Limiting does not necessarily mean that a belief was bad or that it didn’t work, or was wrong or untrue. Limiting means it was fixed to a certain frame or to a certain set of variables.
For example, everybody who’s been successful in selling has had a winning strategy that has led them to the place where they are right now. That is fantastic. But that winning strategy may not be what is needed for the future. Even though it has been successful, even though it has worked, it is still limited, because it may be irrelevant for the current environment even though it may have been relevant previously.
Or perhaps you have reached a ceiling in your sales performance and you simply have never been able to sell more. What will it take to get you to the next level?
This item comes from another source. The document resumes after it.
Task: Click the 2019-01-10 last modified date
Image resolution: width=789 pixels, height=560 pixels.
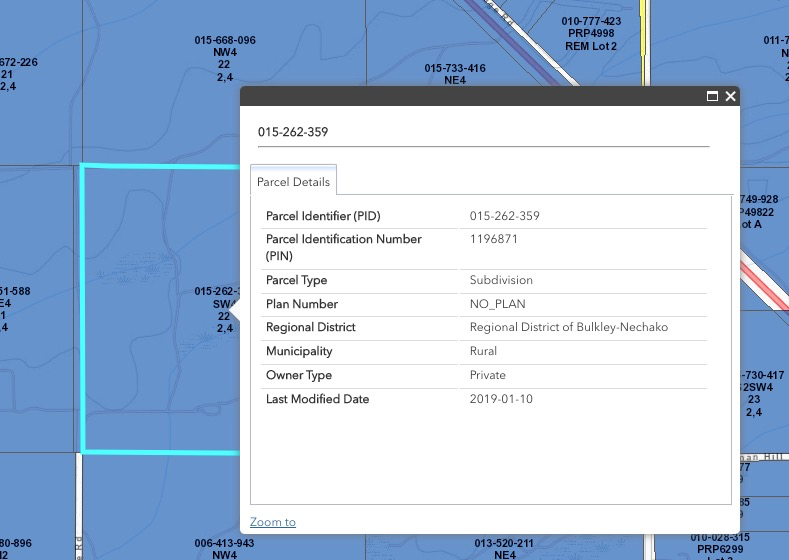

In the future where we are headed the variables have changed. We cannot limit ourselves to the way we thought before, or limit ourselves to the winning strategies that worked in the past. Instead, we get to adopt new strategies; we get to explore new ways of going about things. We get to transform ourselves in order to be relevant for the future.
So, a limiting belief is not always something negative or that has been unsuccessful. A limiting belief is something that may have been relevant in a certain time but in the current context is losing its relevance. It is limited in its capacity to produce results in the future. To uncover our limiting beliefs we have to look at both the things that have been successful for us, and the things that have held us back. And then take a look at what is needed for the future.
The moment we are able to recognize the beliefs that we have had up until now and have carried us to now, we arrive at a place from which we can then develop new beliefs. Those new beliefs will be rooted in curiosity, the willingness to investigate and explore, the willingness to shift and transform, and the willingness to contribute and create value. Once you are able to or willing to engage these new beliefs, you will do new things that will improve your results."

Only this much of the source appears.